# Roland HD-1 V-drums



## jacksonplayer (Sep 1, 2008)

I just won a Roland HD-1 V-Drum set on eBay. This is the entry-level V-drum kit, which is nice for a beginner for several reasons: 

--price. I got mine used for $400.
--compactness.
--ease of setup
--the sounds in the module are surprisingly good for the price. I can always MIDI out to my Motif ES-6 if need be.
--the kick and hi-hat pedals are triggers rather than regular pedals, which is nice for not having to buy additional hardware and so my downstairs neighbors won't get as much "thump" at 3am.
--Has a mesh snare.

Roland HD-1 V-DrumsÂ® Lite :: Overview

I looked at the comparable Yamaha and Simmons units, but they have rubber snares, which I find almost unplayable. 

The biggest downsides of the Roland are that none of the drums have multiple zones, the snare doesn't have a rimshot, and having two pedals limits you--it has a double kick setting, but then you have no pedal control over the hi-hat.

Despite these limitations, I think the HD-1 will serve my recording needs.

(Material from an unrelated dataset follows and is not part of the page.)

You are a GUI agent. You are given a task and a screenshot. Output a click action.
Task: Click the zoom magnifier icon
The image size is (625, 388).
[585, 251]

I'm basically a beginner. I've been programming drums for 20 years and can keep some basic beats on the real thing. But there's really no need to spend $2,000+ on a better V-Drum setup until I can actually play stuff...


----------



## twiztedchild (Sep 2, 2008)

I been trying this same one out at guitar center. Im thinking about getting it to learn to play the drums. Plus my 2 year old son loves playing it also, every we go to GC he wants to play them 

it has one setting where its a bunch of "Voice" sounds, that is freaky 


check out this video. it has all the sounds from the set.
Stop Dreaming, Start Drumming. :: V-Drums Lite HD-1


----------



## jacksonplayer (Sep 2, 2008)

twiztedchild said:


> I been trying this same one out at guitar center. Im thinking about getting it to learn to play the drums. Plus my 2 year old son loves playing it also, every we go to GC he wants to play them



My wife also wants to learn to play drums, so I can already see us flipping a coin to see who gets the V-Drums every evening. Maybe we'll have to get "his and hers" sets... 

I've been wanting a set of V-Drums since they came out, and it's great that Roland finally put together a basic beginner set. I can see many parents being thrilled that they don't have to spend big bucks and wear earplugs while their kid practices.


----------



## twiztedchild (Sep 2, 2008)

that would be pretty cool "His & Her" sets  Yeah I wanted to play drums way before I was able to get a guitar. When I was 14 my cusin was selling his drum set for $250 and my mom wouldnt get it for me. I had to buy my first guitar myself also


----------